Expect an Australian starting price for the front-drive 2.2-litre 159 sedan in the mid to high $50,000 bracket, representing a moderate increase on the current 2.0-litre JTS entry-level 156.

New six-speed manual transmissions will be available across the European range, along with automatics and a six-speed Selespeed clutchless manual. However, final Australian specification – including transmission choices and the availability of all-wheel drive – is yet to be finalised.

26 center image Joining 159 on Alfa Romeo’s Geneva stand will be the new Brera coupe that will also go on sale here in 2006 as the GTV replacement. The two-door Brera will share the same platform and 3.2 V6 with 159.

Designed by Giorgetto Giugiaro in collaboration with the Alfa Romeo Styling Centre, 159’s new trapezoidal front-end is dominated by Alfa’s cloverleaf with large shield.

A prominent shoulder extends along the waistline and broadens at the rear pillar, making the rear-end the widest part of the car. A small rear spoiler, elongated tail-lights divided by the boot and twin chromed exhaust outlets on V6 versions complete the rear-end look. A choice of 14 paint colours will be available in Europe.

Measuring 4660mm long, 1828mm wide and 1417mm high and riding on a 2700mm wheelbase, 159 is claimed to bring substantial advances in passenger space and ergonomics, along with a wrap-around centre console featuring instruments that area gain angles toward the driver. In overseas markets, the range will include three specification levels.

Alfa Romeo makes much of the 159’s new premium platform, which features double wishbone front and multi-link rear suspension, multiple sheet metal and laser welding construction and boxed elements to produce three impact load lines at the front and longitudinals that run the length of the car.

The result is torsional rigidity that’s said to be the best in its segment - more than 180,000 daNm/rad.

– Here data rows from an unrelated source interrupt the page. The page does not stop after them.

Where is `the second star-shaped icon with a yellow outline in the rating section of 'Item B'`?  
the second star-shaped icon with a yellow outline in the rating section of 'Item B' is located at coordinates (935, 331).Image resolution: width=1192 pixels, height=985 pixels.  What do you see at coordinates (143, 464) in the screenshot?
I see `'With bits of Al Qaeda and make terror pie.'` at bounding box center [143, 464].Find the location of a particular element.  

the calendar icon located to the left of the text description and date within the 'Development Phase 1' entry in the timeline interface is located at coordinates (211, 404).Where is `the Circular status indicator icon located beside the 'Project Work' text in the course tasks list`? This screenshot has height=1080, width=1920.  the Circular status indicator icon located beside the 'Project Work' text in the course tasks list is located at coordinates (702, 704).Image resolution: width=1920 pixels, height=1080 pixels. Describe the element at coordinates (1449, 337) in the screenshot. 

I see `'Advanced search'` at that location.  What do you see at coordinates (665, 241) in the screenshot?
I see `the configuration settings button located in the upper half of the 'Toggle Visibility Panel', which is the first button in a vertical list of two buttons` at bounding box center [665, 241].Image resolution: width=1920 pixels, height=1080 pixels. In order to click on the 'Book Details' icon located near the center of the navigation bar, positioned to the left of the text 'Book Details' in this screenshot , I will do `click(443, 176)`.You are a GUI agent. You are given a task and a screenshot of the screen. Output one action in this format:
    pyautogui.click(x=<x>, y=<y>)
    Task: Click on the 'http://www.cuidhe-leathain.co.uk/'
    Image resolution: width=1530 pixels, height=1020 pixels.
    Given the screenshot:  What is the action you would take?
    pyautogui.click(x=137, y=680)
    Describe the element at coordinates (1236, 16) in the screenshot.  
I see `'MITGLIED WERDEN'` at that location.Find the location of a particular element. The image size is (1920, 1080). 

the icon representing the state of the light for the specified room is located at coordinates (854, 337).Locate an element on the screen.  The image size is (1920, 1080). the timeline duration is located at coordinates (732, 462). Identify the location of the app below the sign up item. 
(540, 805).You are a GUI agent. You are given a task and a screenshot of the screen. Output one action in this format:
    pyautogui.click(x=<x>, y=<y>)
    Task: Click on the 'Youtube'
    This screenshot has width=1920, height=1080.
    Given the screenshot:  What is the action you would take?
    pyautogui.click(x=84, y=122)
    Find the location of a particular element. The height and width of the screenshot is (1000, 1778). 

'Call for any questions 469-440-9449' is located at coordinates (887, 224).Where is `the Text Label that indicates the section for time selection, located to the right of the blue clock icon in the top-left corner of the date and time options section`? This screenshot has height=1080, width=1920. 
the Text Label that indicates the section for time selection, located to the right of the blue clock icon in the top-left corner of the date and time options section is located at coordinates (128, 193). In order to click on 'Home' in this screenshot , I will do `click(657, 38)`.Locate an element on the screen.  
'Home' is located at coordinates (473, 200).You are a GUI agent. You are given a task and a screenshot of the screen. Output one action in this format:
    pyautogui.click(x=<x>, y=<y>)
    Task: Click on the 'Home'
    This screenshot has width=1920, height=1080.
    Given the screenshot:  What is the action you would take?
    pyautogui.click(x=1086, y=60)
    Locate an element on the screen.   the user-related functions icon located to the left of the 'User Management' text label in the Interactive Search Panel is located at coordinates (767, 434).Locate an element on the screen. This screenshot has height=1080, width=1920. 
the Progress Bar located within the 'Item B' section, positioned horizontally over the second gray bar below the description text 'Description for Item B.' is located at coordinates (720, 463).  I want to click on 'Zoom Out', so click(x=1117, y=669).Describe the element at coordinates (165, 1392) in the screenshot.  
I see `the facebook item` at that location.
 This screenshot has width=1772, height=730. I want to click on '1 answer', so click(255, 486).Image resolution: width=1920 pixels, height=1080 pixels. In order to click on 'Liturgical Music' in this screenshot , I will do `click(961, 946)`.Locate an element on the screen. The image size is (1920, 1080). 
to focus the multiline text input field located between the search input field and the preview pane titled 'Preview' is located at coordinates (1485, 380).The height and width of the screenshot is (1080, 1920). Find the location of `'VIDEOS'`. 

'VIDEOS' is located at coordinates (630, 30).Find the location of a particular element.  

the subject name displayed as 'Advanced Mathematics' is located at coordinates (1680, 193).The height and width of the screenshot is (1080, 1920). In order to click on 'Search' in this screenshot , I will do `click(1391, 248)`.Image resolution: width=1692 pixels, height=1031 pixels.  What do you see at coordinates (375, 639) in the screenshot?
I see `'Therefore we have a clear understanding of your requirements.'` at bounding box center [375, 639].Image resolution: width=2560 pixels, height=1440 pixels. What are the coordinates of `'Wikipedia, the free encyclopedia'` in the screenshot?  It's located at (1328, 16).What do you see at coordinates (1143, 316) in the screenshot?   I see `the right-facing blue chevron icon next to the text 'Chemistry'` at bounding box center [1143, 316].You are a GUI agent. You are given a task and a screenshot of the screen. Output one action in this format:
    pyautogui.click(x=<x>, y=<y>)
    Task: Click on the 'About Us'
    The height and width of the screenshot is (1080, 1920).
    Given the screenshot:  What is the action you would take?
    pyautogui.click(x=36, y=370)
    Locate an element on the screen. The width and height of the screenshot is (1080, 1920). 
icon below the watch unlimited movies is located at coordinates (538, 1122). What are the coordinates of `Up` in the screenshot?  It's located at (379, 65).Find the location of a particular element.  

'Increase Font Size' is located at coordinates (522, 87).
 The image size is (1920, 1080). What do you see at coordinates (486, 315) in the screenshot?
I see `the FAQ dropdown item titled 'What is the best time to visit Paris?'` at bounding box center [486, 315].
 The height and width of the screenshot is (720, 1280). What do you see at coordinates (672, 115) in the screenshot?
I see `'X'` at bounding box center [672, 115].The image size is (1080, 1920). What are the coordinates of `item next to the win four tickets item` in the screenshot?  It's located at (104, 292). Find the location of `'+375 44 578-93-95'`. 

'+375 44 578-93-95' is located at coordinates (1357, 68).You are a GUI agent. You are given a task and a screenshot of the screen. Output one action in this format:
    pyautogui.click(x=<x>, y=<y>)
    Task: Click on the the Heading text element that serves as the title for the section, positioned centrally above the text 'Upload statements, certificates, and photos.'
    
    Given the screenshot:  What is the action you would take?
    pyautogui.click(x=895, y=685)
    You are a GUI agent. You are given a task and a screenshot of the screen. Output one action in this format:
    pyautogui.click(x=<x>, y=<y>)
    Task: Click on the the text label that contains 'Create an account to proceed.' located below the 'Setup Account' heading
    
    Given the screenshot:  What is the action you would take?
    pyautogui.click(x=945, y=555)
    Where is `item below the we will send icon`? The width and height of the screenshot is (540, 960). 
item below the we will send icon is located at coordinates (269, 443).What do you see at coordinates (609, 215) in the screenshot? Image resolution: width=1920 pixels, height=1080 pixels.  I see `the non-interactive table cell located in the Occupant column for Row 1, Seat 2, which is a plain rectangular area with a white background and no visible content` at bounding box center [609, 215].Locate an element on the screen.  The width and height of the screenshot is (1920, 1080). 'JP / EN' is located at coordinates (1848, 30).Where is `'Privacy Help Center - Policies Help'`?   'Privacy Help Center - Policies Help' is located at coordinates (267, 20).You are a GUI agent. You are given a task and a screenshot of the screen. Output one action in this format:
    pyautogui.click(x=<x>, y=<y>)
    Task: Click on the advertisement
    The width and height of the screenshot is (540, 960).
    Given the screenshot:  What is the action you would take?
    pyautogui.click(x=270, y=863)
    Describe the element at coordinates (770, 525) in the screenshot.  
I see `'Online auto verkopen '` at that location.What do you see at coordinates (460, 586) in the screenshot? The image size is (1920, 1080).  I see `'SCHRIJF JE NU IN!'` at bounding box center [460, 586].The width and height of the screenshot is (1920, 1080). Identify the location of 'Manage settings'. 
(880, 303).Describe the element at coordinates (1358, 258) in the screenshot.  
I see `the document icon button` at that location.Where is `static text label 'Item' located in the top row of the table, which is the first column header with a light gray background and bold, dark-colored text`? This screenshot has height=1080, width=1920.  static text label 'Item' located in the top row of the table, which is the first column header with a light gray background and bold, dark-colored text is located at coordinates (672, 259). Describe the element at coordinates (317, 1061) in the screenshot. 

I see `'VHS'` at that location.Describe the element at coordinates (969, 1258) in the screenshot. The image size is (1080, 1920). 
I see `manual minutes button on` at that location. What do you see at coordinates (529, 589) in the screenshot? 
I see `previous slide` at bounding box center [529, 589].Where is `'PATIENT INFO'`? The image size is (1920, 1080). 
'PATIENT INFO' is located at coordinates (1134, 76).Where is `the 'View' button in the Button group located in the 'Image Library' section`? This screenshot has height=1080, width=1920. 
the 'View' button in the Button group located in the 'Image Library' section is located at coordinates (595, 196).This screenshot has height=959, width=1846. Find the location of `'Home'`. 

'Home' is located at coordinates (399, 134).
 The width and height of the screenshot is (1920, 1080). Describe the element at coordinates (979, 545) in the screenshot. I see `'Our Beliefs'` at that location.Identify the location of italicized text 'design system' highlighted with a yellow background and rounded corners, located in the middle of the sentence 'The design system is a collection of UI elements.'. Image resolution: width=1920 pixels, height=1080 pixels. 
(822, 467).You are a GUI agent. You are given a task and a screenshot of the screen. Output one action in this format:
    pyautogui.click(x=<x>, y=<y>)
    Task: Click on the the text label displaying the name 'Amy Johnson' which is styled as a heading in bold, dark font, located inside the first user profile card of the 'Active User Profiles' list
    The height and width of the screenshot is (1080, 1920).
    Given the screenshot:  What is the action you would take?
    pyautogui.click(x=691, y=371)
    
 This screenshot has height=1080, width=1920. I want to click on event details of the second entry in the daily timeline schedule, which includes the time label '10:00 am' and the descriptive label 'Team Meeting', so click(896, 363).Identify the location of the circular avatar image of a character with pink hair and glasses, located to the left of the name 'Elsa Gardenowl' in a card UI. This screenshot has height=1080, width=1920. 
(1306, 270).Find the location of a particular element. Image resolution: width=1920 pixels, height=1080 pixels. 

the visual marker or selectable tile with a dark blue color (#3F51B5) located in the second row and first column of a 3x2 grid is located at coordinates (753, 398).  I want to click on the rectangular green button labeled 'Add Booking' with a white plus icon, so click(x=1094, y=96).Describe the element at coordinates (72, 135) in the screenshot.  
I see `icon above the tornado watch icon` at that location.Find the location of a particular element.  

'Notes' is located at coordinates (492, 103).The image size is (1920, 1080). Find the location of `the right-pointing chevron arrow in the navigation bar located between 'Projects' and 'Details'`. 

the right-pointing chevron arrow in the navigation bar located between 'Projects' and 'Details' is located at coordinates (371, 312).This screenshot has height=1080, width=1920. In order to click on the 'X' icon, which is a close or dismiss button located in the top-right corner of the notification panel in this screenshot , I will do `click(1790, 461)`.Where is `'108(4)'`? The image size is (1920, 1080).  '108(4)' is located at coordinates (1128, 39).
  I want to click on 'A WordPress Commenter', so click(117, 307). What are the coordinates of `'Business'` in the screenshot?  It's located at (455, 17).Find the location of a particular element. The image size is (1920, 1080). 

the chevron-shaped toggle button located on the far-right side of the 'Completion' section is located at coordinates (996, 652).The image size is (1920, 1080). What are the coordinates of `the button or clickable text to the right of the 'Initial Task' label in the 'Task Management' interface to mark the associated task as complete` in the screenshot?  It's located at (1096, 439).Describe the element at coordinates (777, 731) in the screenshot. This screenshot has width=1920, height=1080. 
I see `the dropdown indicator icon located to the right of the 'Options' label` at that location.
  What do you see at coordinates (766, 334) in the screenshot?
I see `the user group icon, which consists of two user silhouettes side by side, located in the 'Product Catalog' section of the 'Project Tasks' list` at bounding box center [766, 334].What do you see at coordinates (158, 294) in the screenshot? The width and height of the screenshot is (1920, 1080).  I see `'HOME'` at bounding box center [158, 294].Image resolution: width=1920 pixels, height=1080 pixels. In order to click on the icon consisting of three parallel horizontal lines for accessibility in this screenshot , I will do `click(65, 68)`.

Safety features will include as many as eight airbags (including knee bags), seatbelt clasp pretensioners, decreasing seatbelt load limiters anti-whiplash front seats. VDC stability control, ASR traction control, HBA hydraulic brake assistance, EBD electronic brake-force distribution, a hill holder and bi-Xenon headlights will be available.

Tyre dimensions will be the largest in class, up to a 235/45 R18, while the permanent all-wheel drive system features three differentials (including a Torsen C self-locking centre diff) adopted from the 156 Sportwagon-based Crosswagon sold in Europe. Dubbed “Alfa Romeo Q4 four-wheel drive”, the system sends 57 per cent of torque to the rear wheels in normal conditions.

New equipment will include front and rear rain, dusk and parking sensors, satellite-navigator with maps and 3D display, voice control, a built-in GSM hands-free telephone, dual or tri-zone automatic climate control, powered seats, folding rear seats, an MP3 and 10-CD BOSE Hi-Fi sound system with AutoPilot automatic sound compensation and push-button console ignition.